_Task instructions_
Please copy out the rows below word for word, starting at the line with "You are a GUI" and continuing through the last row, including both ends, but leave the pictures out.

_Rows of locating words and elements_

☆ ☆ ☆

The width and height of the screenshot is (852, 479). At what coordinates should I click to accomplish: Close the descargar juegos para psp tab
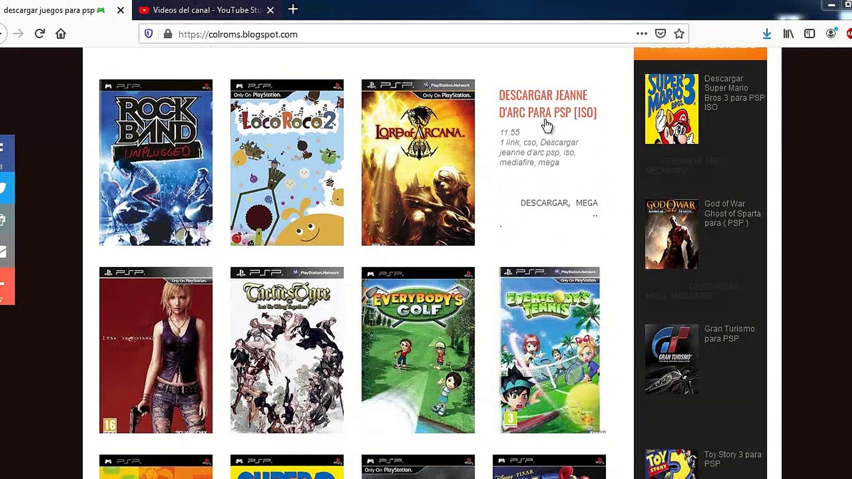pos(120,10)
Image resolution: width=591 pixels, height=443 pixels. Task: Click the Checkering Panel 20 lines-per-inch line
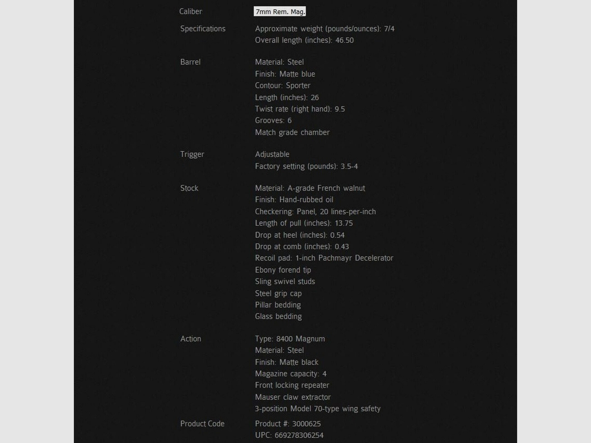coord(315,212)
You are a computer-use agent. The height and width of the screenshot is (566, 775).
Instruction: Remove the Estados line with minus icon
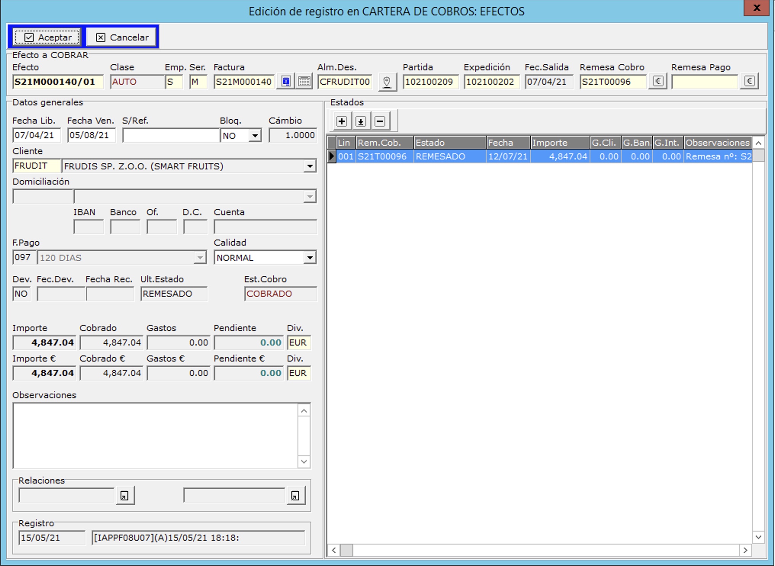[x=379, y=121]
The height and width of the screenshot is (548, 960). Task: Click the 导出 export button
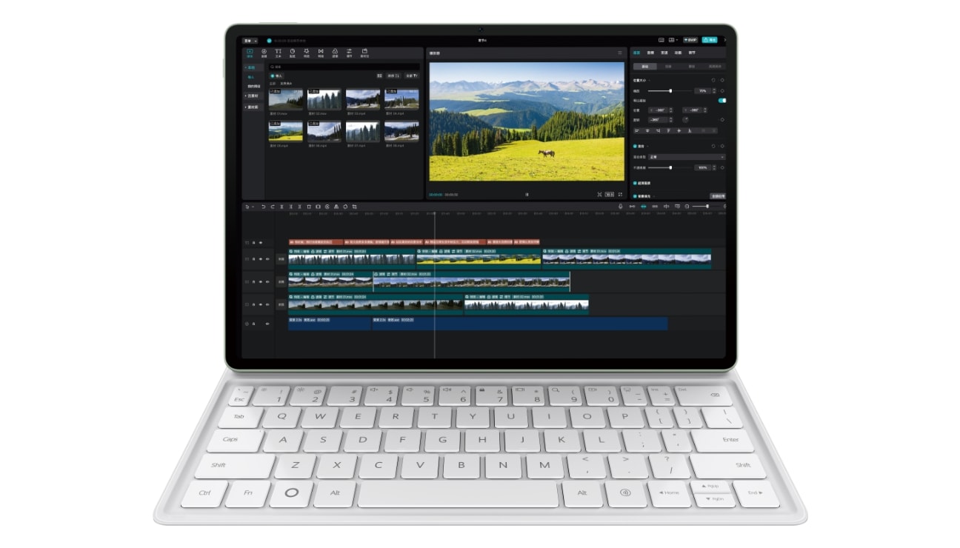[x=710, y=39]

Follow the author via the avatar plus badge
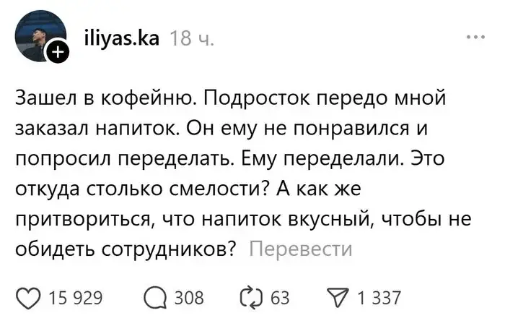pyautogui.click(x=58, y=51)
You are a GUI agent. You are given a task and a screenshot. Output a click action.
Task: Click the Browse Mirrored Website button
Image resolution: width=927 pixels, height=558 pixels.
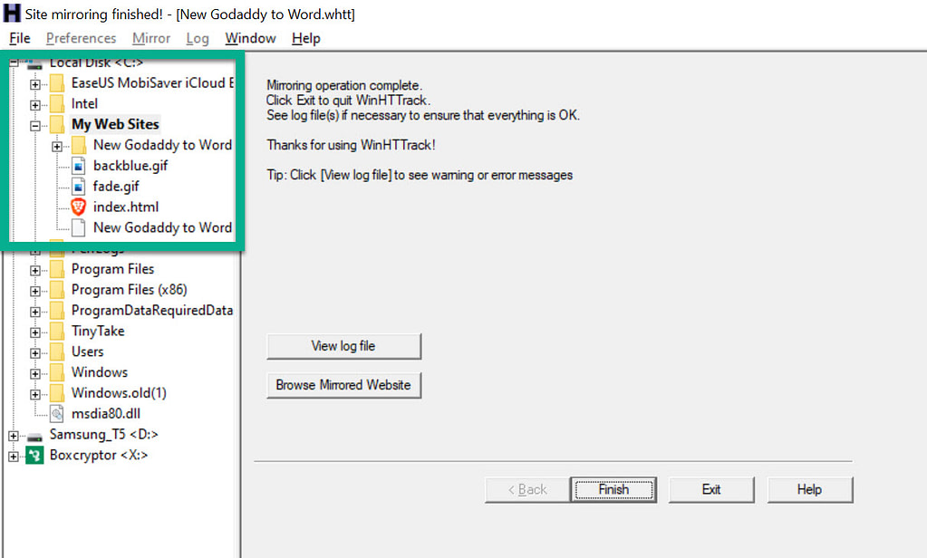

☆ ☆ ☆

_Written response_
You are a GUI agent. You are given a task and a screenshot. Output a click action.
Task: Click the Browse Mirrored Website button
Image resolution: width=927 pixels, height=558 pixels.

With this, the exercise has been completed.